Beneath its apparent calm interrupted by mortar and artillery duels, the head of the ravine facing the road, near the small pass where it disappears in the direction of Terelle, teems with extraordinary life. Houses that seem abandoned are gradually filled with people and weapons, until a few artillery or tank shells bring back immobility and silence. They have names:the tank house, the white dog house, the ridge house. These are the highest, those that hold the top of the pitons. Both here and opposite us, they all have section or group posts.
The other houses, scattered on the slopes, belong to no one. Yet they are the center of incessant comings and goings. Patrols come to observe them or stop at night to explore them, then leave. Isolated men also slip in, looking for hams to recover, sometimes making surprising discoveries.

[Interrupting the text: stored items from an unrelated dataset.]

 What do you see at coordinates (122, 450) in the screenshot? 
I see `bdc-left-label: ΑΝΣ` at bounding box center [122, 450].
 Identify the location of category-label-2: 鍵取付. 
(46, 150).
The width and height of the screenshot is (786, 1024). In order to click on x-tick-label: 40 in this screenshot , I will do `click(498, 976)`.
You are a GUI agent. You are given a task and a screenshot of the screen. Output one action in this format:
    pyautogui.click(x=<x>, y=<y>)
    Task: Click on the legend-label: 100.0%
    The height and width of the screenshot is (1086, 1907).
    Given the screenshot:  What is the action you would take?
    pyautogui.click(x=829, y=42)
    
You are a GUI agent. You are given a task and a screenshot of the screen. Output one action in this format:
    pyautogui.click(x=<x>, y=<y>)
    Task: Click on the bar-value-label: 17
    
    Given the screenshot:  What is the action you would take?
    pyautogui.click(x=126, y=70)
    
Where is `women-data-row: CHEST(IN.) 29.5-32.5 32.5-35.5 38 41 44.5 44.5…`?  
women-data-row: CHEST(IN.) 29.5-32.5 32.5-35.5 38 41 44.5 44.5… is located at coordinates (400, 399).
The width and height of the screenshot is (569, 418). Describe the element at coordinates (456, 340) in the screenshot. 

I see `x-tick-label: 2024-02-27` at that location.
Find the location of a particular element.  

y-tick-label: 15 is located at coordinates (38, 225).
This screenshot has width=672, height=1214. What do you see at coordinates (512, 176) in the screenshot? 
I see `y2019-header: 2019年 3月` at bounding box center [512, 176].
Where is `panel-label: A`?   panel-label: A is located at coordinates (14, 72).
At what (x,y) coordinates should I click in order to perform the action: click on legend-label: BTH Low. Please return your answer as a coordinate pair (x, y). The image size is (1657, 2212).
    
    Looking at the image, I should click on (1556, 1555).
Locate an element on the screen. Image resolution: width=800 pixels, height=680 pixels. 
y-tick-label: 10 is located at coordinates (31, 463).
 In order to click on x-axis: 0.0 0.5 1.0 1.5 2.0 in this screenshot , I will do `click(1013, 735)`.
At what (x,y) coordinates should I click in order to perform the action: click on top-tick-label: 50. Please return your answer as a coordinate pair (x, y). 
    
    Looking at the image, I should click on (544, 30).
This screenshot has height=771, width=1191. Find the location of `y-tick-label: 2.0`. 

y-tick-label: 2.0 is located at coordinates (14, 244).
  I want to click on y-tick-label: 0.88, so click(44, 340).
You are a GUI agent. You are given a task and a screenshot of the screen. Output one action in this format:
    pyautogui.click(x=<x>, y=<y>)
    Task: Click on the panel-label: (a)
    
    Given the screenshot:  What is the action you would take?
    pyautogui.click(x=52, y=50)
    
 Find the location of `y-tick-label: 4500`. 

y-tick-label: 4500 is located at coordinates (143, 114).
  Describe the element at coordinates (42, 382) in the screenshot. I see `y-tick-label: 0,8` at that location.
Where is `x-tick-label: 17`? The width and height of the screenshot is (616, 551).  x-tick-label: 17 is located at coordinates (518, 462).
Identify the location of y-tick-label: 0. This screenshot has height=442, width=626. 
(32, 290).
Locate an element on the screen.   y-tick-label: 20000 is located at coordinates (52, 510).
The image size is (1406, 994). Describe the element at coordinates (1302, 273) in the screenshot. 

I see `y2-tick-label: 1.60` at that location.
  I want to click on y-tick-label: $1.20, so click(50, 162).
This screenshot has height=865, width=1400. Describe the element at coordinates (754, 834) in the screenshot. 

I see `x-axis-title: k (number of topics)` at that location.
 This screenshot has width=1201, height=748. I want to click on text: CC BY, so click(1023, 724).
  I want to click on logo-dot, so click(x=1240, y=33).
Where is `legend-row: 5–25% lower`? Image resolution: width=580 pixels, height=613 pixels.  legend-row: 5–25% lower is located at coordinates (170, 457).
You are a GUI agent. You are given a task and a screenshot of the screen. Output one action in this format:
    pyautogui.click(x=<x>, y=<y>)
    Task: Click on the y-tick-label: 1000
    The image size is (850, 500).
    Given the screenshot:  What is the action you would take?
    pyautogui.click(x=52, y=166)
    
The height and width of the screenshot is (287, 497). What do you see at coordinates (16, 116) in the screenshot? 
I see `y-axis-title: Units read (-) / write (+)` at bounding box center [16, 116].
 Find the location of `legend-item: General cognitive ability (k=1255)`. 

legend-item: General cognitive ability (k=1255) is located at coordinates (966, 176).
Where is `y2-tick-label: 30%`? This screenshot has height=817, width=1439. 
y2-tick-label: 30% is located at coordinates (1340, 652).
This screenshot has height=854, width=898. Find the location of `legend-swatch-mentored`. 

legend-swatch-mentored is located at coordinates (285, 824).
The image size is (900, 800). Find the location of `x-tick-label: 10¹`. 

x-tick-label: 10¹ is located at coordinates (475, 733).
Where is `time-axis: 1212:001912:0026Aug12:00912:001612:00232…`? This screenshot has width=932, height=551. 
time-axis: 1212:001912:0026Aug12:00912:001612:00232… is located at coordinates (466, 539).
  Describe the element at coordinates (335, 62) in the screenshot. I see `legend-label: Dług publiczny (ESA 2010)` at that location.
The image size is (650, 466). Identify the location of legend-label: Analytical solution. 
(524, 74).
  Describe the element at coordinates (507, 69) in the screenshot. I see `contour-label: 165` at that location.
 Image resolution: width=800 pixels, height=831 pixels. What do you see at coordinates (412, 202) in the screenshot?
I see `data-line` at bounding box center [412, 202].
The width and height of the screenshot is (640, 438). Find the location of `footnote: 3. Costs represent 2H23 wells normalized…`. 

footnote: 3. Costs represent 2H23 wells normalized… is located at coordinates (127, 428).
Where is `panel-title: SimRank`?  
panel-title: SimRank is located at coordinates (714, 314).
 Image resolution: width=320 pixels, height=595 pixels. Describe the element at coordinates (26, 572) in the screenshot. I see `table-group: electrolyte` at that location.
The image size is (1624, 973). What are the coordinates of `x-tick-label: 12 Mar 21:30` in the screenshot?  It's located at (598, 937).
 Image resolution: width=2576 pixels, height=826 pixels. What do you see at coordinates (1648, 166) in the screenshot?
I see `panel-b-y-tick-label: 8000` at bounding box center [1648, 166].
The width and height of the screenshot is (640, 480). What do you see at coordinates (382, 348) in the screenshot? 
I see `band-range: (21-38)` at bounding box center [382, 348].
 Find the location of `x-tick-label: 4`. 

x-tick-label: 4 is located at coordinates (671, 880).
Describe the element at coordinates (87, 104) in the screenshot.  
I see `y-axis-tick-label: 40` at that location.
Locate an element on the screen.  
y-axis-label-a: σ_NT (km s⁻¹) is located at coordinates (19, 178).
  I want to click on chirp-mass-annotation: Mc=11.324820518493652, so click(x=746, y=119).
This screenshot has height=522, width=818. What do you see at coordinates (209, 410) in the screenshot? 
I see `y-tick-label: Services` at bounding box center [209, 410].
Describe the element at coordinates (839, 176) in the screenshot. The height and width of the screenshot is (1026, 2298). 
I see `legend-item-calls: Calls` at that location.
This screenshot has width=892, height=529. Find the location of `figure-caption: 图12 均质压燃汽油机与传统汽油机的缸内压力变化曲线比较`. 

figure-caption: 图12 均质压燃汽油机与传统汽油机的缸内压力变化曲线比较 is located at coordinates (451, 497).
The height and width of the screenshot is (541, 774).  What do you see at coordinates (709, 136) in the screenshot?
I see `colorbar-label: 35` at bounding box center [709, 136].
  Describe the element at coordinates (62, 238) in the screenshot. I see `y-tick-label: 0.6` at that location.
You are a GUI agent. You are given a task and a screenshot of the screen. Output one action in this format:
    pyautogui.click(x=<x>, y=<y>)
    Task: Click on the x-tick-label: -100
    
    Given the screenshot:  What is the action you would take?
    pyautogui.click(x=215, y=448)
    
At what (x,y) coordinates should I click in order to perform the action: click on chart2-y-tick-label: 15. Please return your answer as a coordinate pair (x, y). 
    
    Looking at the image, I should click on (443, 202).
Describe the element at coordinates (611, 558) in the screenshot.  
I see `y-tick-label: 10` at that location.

The dance of the artillery awaits, to begin again, the first clearing and the moment when I cross the plain again in the jeep of the regimental courier. The first German shell of the day fell a hundred meters from the destroyed Sant'Elia bridge as we entered the ransacked little town. Cifalco has discovered itself. Cairo shows off its snow-capped peak.
The rain returns to drown our slow ascent of the road of Death, in the infamous slush of a dirt road where thousands of chains have been paddling for more than a month on thousands of wheels. We still have time to be stopped by the Routière at the Vallerotonda crossroads. Shells fall a little higher, on the big bend.
There is a salad of cars, impossible to pass for some time. We are finally getting there. The big bend is cleared. A jeep picks up a last corpse from the bloody roadside.
The rain turns to snow. The day is falling. My last vision is of an endless convoy of helmeted ghosts slowly emerging from the Acquafondata pass, dragging mules through the fog.
Snow has accumulated on the helmets and shoulders of the men and on the loads of the mules. They pass. Somewhere on the other side of the plain, there will be relief tonight.